FIG. 4 is a block diagram illustrating one exemplary structure of LNS 200. The LNS representation of a sentence (or other textual input string) is an annotated tree structure in that it includes a plurality of nodes and each node has at most one parent. However, structure 200 differs from a surface syntactic analysis (such as 204 shown in FIG. 3) in that constituents are unordered and in that the immediate constituents of a given node are identified by labeled arcs indicating a semantically motivated relation to the parent node.
 In the example shown in FIG. 4, LNS representation 200 is a tree structure having a root node 210, leaf nodes (or terminal nodes) 212, 214 and 216 which are lemmatized representations of words in the surface input string, and one or more additional non-terminal nodes 218 which represent constituents. The terminal nodes can also be abstract expressions, such as variables. Nonterminal nodes 210 and 218 correspond roughly to the phrasal and sentential nodes of traditional syntactic trees.
 Each of the nodes 212-218 are connected to at most one parent node by a labeled arc. For example, terminal node 212 is connected to root node 210 by arc 220 that has a label 222. Similarly, non-terminal constituent node 218 is connected to root node 210 by arc 224 which is labeled by label 226. The other nodes 214 and 216 are also connected to parent node 218 by arcs 228 and 230, each of which have a label 232 and 234, respectively.
 The branches of the tree 200 are unordered in that the order in which the child nodes depend from a parent node is arbitrary. The LNS 200 is fully specified by defining a dominance relation among the nodes and specifying the attributes (including relations to other nodes) and further by annotating the nodes with features that represent linguistic characteristics of each node. Labels 222, 226, 232 and 234, which label the arcs between parent and child nodes, represent deep grammatical functions (such as logical subject, logical object, etc.) and other semantically motivated relations.

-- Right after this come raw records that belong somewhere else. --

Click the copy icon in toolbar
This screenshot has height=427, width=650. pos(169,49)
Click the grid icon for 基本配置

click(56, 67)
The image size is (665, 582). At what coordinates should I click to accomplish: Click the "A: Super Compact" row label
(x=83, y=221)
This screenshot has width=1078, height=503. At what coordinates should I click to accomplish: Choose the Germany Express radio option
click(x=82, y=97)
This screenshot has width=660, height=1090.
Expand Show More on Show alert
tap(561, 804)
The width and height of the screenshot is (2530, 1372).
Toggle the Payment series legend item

 One exemplary set of semantic relations used to label arcs between nodes in the tree structure (also referred to as “tree attributes”) is set out in Table 1 below.
 The LNS tree structure 200 can also have non-tree attributes which are annotations of the tree, but per se not part of the tree itself, and indicate a relationship between nodes in the tree. An exemplary set of basic non-tree attributes is set out in Table 2 below, and an exemplary set of features used as annotations to annotate the nodes in an LNS tree structure is set out in Table 3.
 A number of examples may help to illustrate the structure 200 in greater detail. Assume that the natural language input is the sentence “The man ate pizza.”
FIG. 5A illustrates a semantic dependency structure 300 generated for that sentence. Dependency structure 300 is an instance of semantic representation 206 shown in FIG. 3. The dependency structure illustrates that “man” is the subject of the head word “ate” and that “pizza” is the object. However, the dependency structure 300 tells nothing about the constituency of these words but just directly relates the head word of the sentence to the other words in the sentence.
 A conventional constituency structure (or syntactic analysis) of the sentence is shown at 302 in FIG. 5B. Structure 302 is an instance of surface syntactic analysis 204 shown in FIG. 3. Substantially any known English language parser will produce a constituency analysis of the sentence that looks like constituency structure 302. Structure 302 shows that the sentence (S) is made up of a noun phrase (NP) followed by a verb phrase (VP). It also indicates that the NP is made up of a determiner (Det) which is the word “the” followed by a noun (N) which is the word “man”. Further, the VP is made up a verb (V) which is the word “ate” and another NP which is formed of a noun (N) which is the word “pizza”. Syntactic analysis 302 is a conventional constituent representation. For example, it shows that the first NP is made up of two words “the man”. Therefore, the first NP is a phrasal constituent.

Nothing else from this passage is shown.